Saray, tek bir bina olarak değil Osmanlı’nın göçebe ve çadır kültürünü yansıtır şekilde dört büyük avlu ve köşkler olarak yapılmıştır. Saray, 4 yüzyıl boyunca yönetim merkezi olarak kullanılmasının yanı sıra asker ve memur yetiştiren Enderun Mektebi’ne ev sahipliği yapması nedeniyle de önemlidir. Saray, 18. yüzyılda saray ailesinin Dolmabahçe Sarayı’na taşınması ile boşaltılmıştır. 1924 yılında müzeye dönüştürülerek ziyarete açılmıştır.

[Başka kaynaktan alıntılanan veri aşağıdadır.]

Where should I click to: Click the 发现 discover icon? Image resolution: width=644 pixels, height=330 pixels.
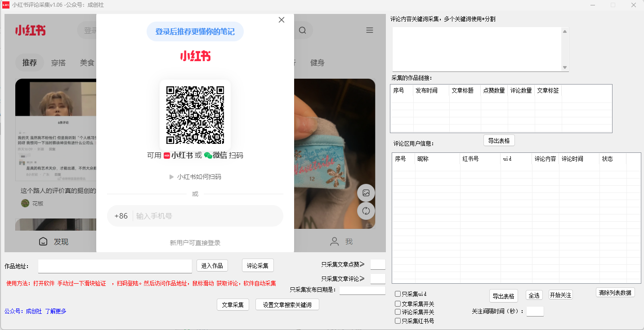[43, 241]
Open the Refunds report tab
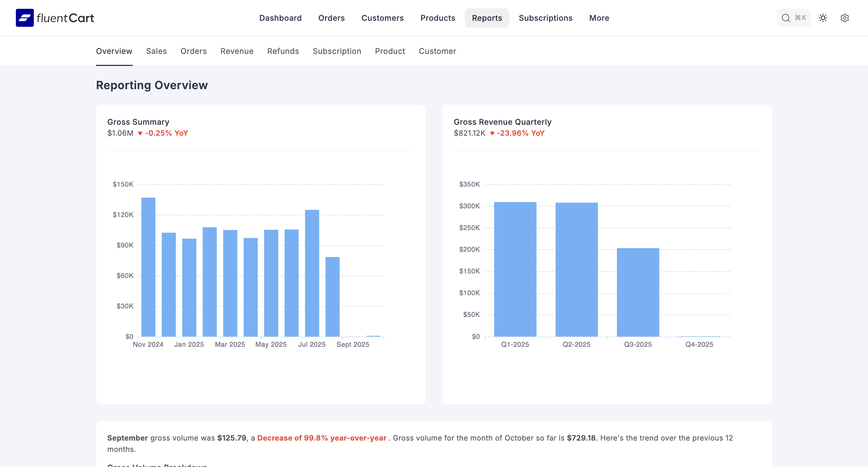Viewport: 868px width, 467px height. pyautogui.click(x=283, y=51)
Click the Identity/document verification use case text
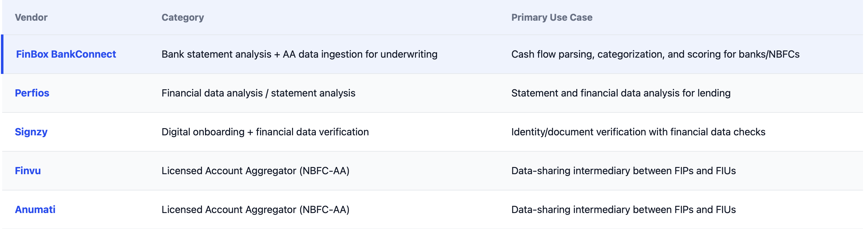Image resolution: width=868 pixels, height=229 pixels. click(x=638, y=132)
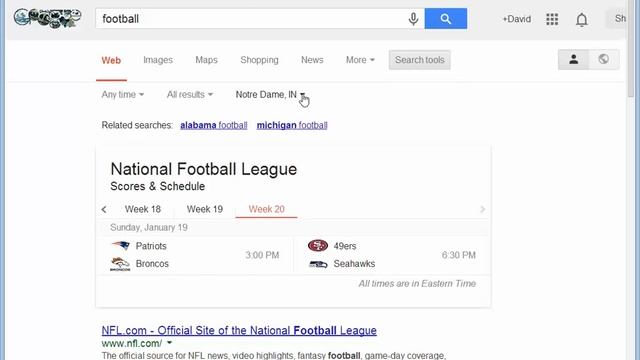Click the voice search microphone icon
This screenshot has height=360, width=640.
[x=413, y=19]
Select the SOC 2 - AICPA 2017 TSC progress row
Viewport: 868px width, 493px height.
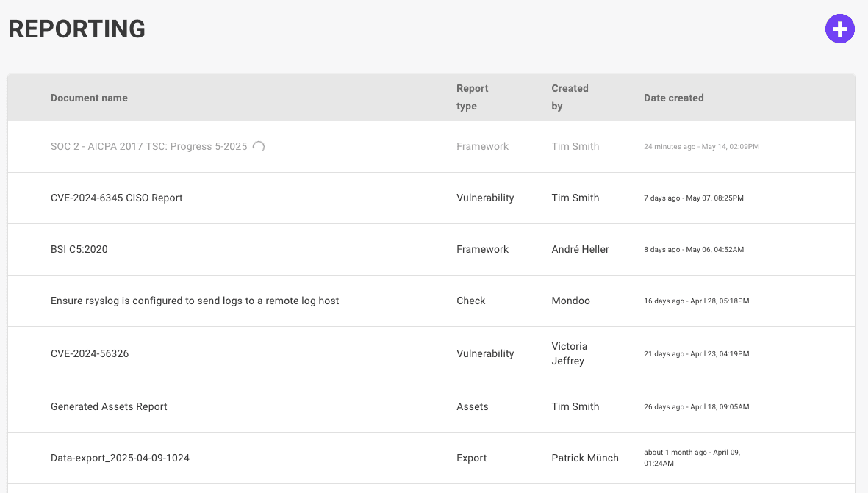pos(148,146)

Topkapı Sarayı’nın Bölümleri

Bu görkemli saray altı bölümden oluşmaktadır. Bu bölümler Bab-ı HümayunDivan Meydanı, Alay Meydanı, Enderun Avlusu, Sofa-i Humayun, Harem’dir. Her birinin kendine özgü karakteristik bir yapısı ve işlevi mevcuttur.

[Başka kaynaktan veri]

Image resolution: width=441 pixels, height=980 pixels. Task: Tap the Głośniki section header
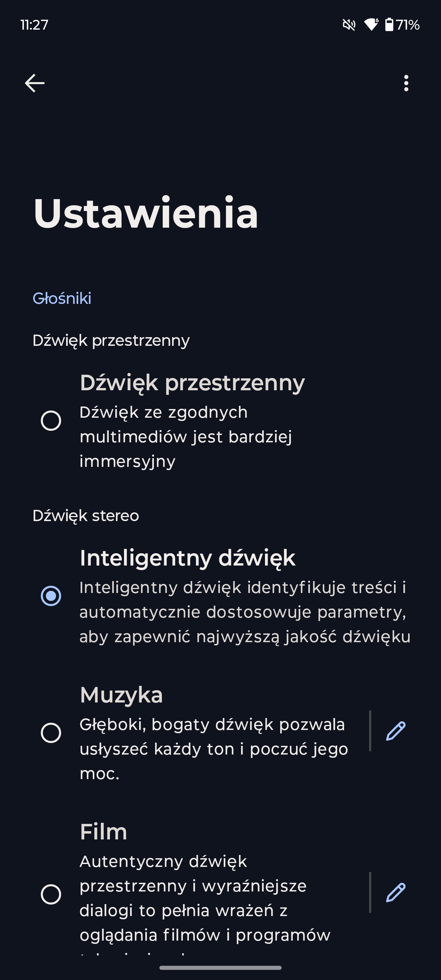pyautogui.click(x=62, y=298)
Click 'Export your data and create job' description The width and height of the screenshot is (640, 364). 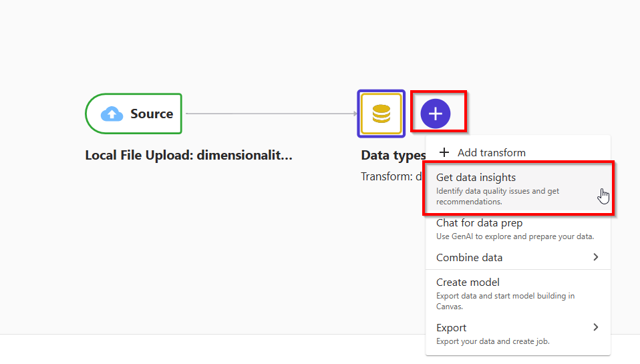pos(492,342)
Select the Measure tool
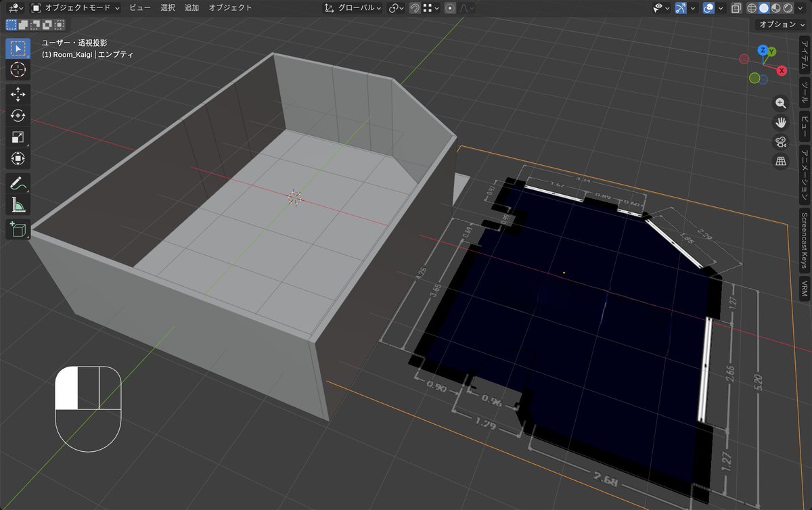 (17, 203)
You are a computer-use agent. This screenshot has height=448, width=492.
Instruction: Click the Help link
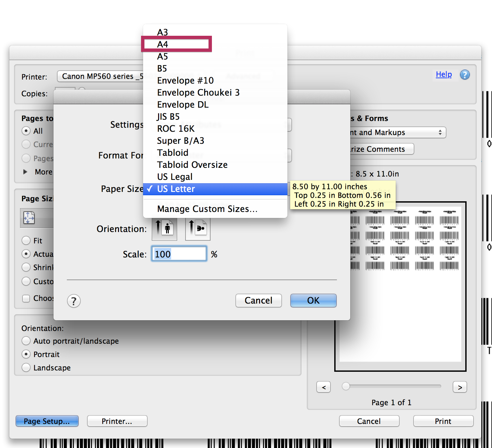click(444, 75)
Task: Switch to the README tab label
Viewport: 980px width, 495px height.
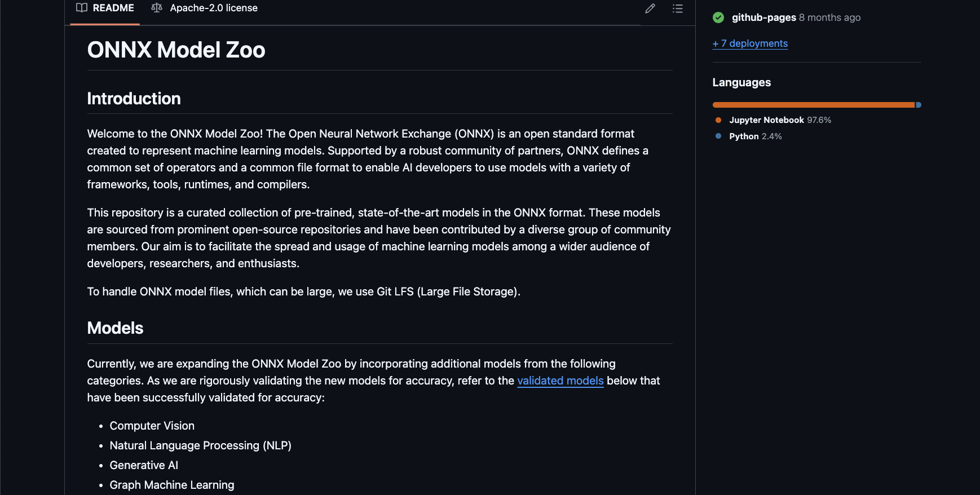Action: tap(113, 8)
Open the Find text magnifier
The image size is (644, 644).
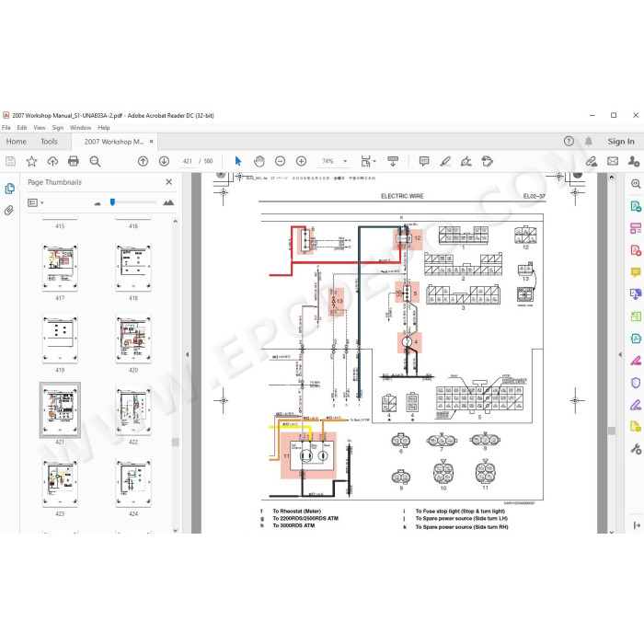(95, 161)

Topkapı Sarayı’nda mutlaka görmeniz gereken bölüm ve eserler arasında padişah ve vezirlerin toplantıları izlediği Divan-ı Hümayun bölümü, Haliç manzaralı İftariye Kameriyesi, 1639’da Bağdat’ın fethi şerefine yaptırılan Bağdat Köşkü, 1719’da yapılan III. Ahmet Kütüphanesi, hazine odası gelmektedir.
Topkapı Sarayı koleksiyonu birçok özgün ve değerli seramik, cam, gümüş, silah, zırh, minyatür, el yazması, kıyafet, saat ve kutsal emaneti içerir. Topkapı Sarayı’nın en ilgi çeken bölümü olarak harem görülür. Padişahın eşleri, çocukları, cariyelerinin yaşadığı yer olan harem, mimarisi ve içerisinde görebileceğiniz eserlerle de dikkat çekmektedir. Burada padişahın annesinin yaşadığı Valide Sultan Odası, İznik çinileri ile süslü Çifte Kasırlar, 18. yüzyıldan kalma III. Ahmet’in yemek odası, eğlencelerin düzenlendiği Saltanat Odası ve Harem Ağaları Taşlığı bulunmaktadır.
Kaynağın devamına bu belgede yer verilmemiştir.